▸ **REQUEST**
Turn the lines of the entries below into a numbered list, beginning at the line that contains "The width and" and stopping after the line that contains "This screenshot has height=273, width=410.". Skip blank lines and leave out the pictures.

▸ **DATA RECORDS**
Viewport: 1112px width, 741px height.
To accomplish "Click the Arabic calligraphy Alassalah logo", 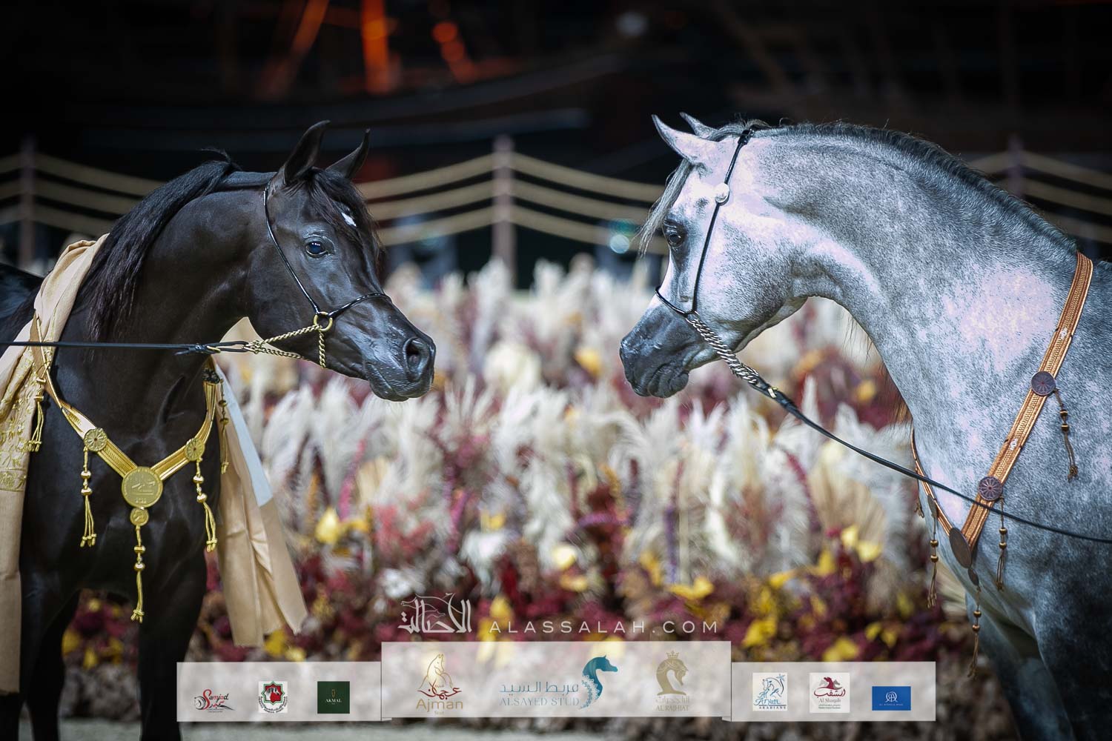I will click(443, 615).
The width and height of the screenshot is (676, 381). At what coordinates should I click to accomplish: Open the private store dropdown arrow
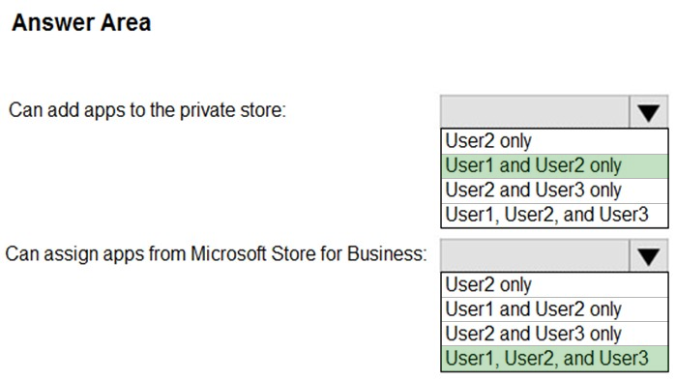(648, 111)
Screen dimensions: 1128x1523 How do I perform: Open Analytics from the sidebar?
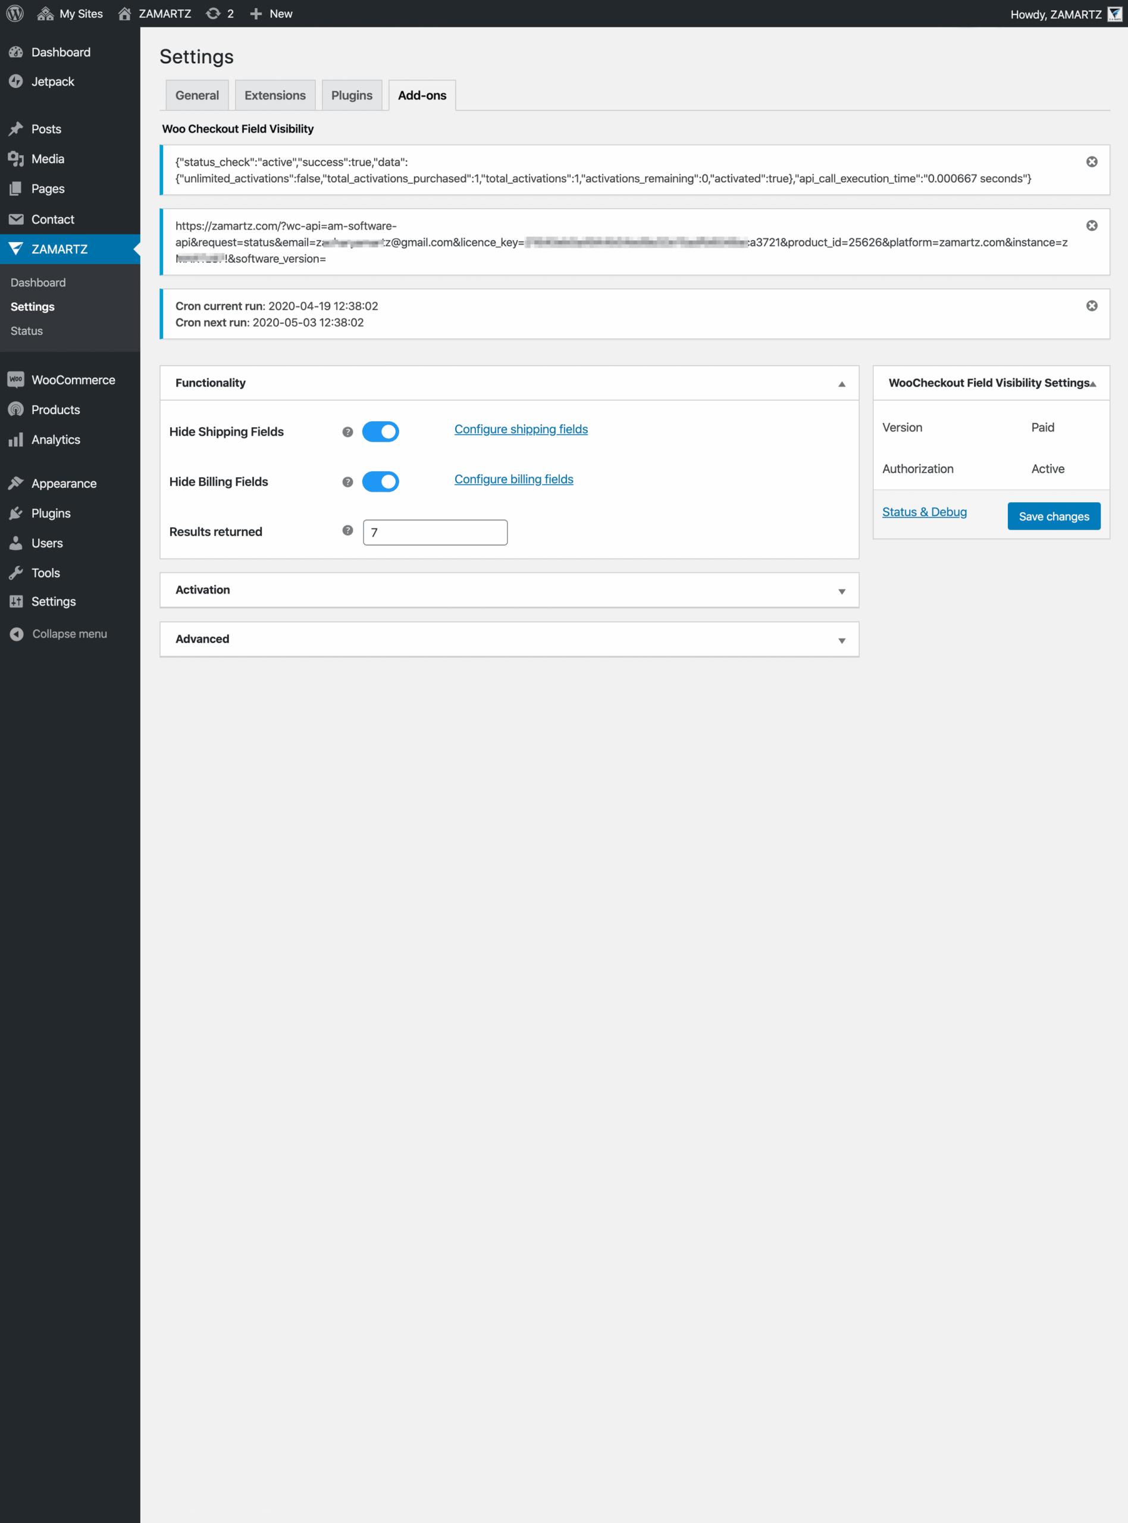(55, 439)
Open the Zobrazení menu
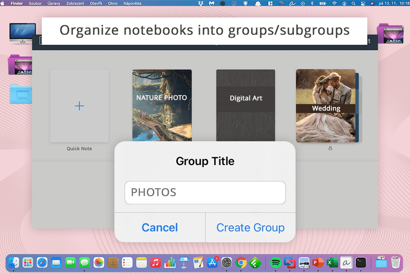This screenshot has height=273, width=410. 74,3
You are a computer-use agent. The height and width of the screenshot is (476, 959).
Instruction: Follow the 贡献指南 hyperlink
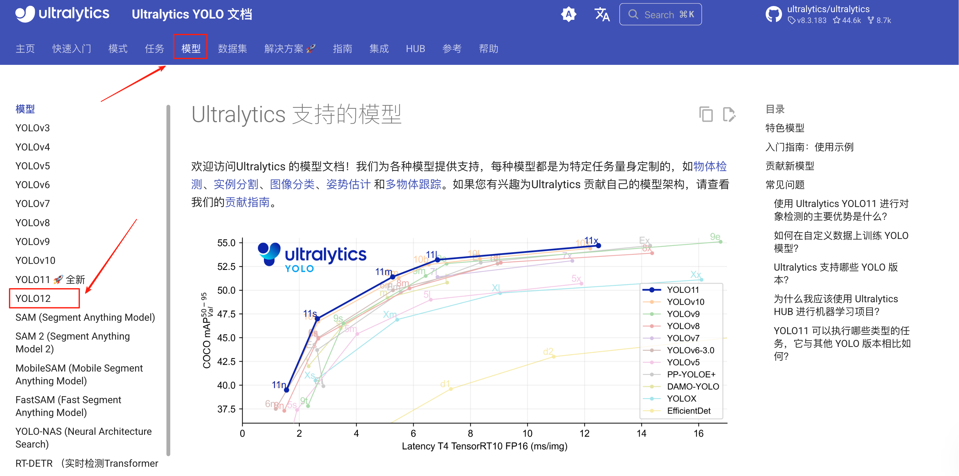tap(247, 202)
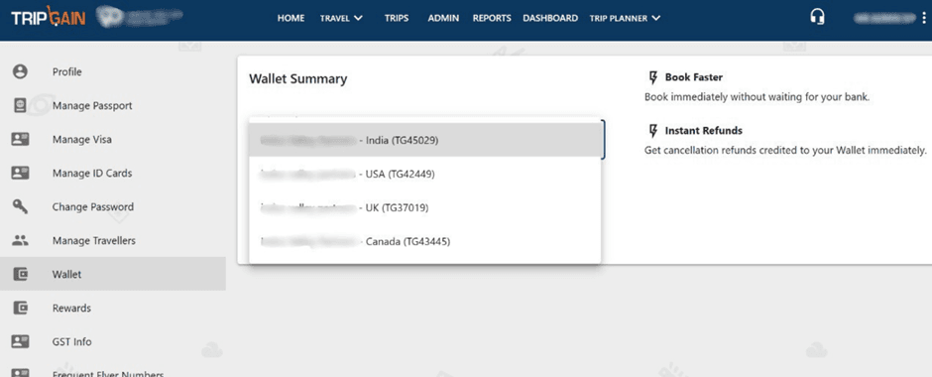Expand the Trip Planner dropdown
This screenshot has height=377, width=932.
(625, 18)
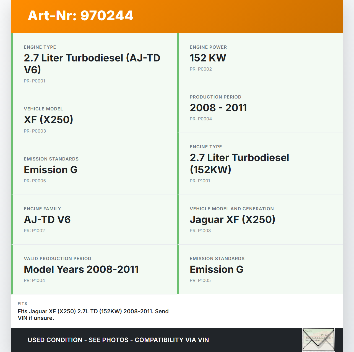Screen dimensions: 354x352
Task: Select the 2.7 Liter Turbodiesel (152KW) entry
Action: point(260,164)
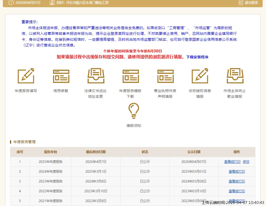Screen dimensions: 266x206
Task: Open 市场主体终止歇业填报 icon
Action: coord(235,76)
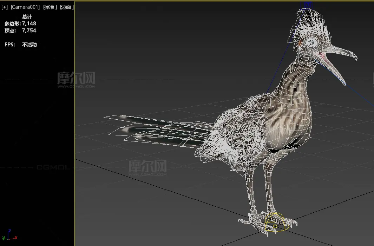Open the 边面 display mode menu
The height and width of the screenshot is (246, 374).
click(x=67, y=7)
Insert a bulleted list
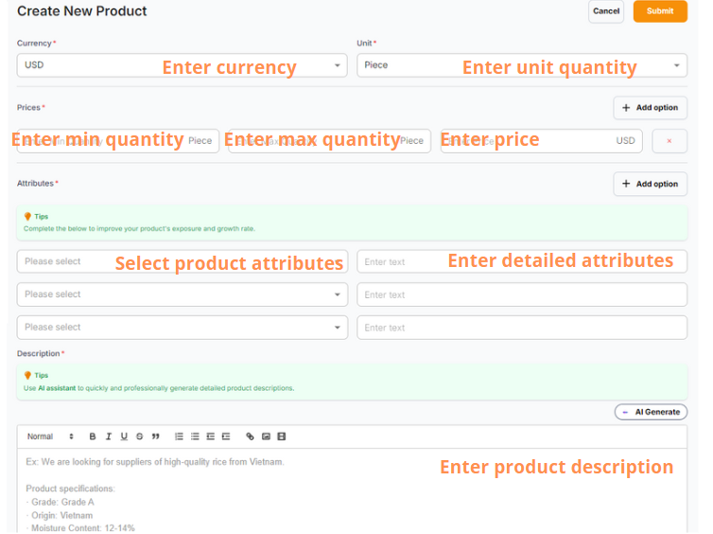 click(195, 436)
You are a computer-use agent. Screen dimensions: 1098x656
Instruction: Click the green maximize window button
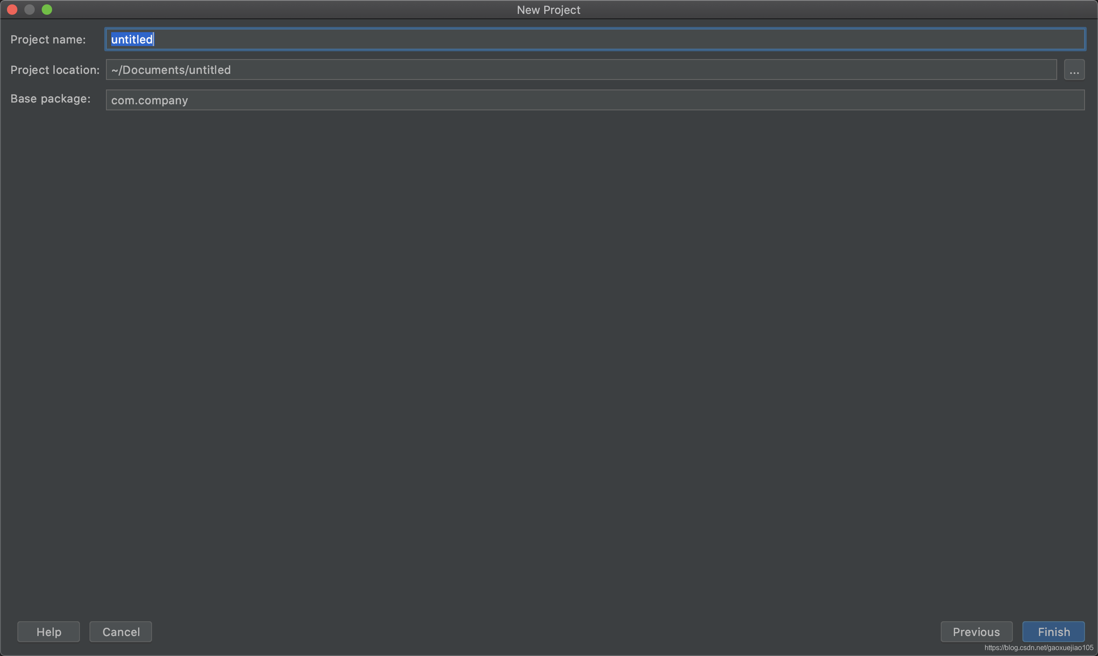47,10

▸ **REPLY TO THE EXERCISE**
1. The width and height of the screenshot is (676, 381). At what coordinates should I click to accomplish: Open the private store dropdown arrow
2. (648, 111)
3. Screen dimensions: 1128x1523 How do I perform: Open Analytics from the sidebar?
4. (55, 439)
5. Open the Zobrazení menu
6. This screenshot has height=273, width=410. 74,3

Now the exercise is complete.